A dúvida do suspeito joga na cara, sem meias palavras, a banalização das agressões sofridas por mulheres no dia a dia. Poucas vezes é possível ter acesso a um retrato tão nítido da violência doméstica, tão silenciada pelo medo e pelas convenções sociais que ainda colocam o sexo feminino em condição de inferioridade.
É mais um caso de um algoz (não necessariamente quem mata, quem agride também o é) que divide o mesmo teto de sua vítima. A justificativa para a briga, segundo o suspeito, foi Andrielly ter falado de um ex-namorado. A jovem foi encontrada com um corte no pescoço possivelmente feito com o fio do carregador de um celular. Uma barbaridade que, se confirmada, caracteriza um caso de feminicídio. Pior: Rubens já tinha um mandado de prisão aberto por violência doméstica, após denúncias de uma ex-companheira. Mais uma vez, a impunidade fez uma vítima.

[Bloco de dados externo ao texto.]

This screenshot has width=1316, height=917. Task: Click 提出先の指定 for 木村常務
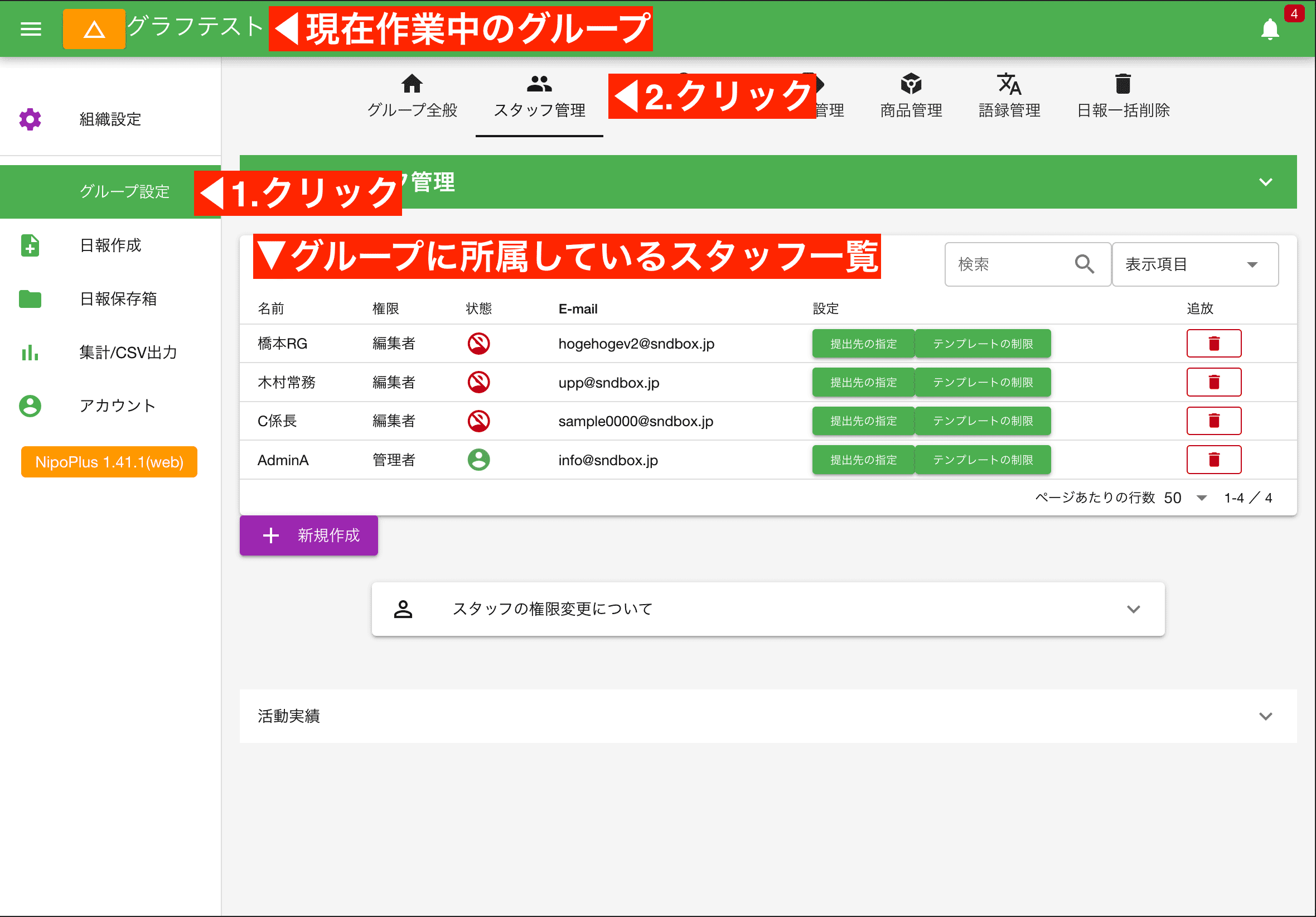pyautogui.click(x=863, y=382)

Não se pode minimizar esse tipo de crime, que se repete num ritmo inaceitável no Espírito Santo. Às vésperas do Dia Internacional da Mulher, o caso mostra o quanto ainda precisa ser feito por uma sociedade com mais igualdade entre os sexos. Uma cultura de respeito ao papel feminino só é possível se acompanhada de políticas públicas para frear tanta brutalidade. Não há meio-termo. Mulheres precisam ser encorajadas a denunciar essa opressão, sem temer represálias. Nenhum tipo de violência pode ser considerada normal, dentro ou fora de casa.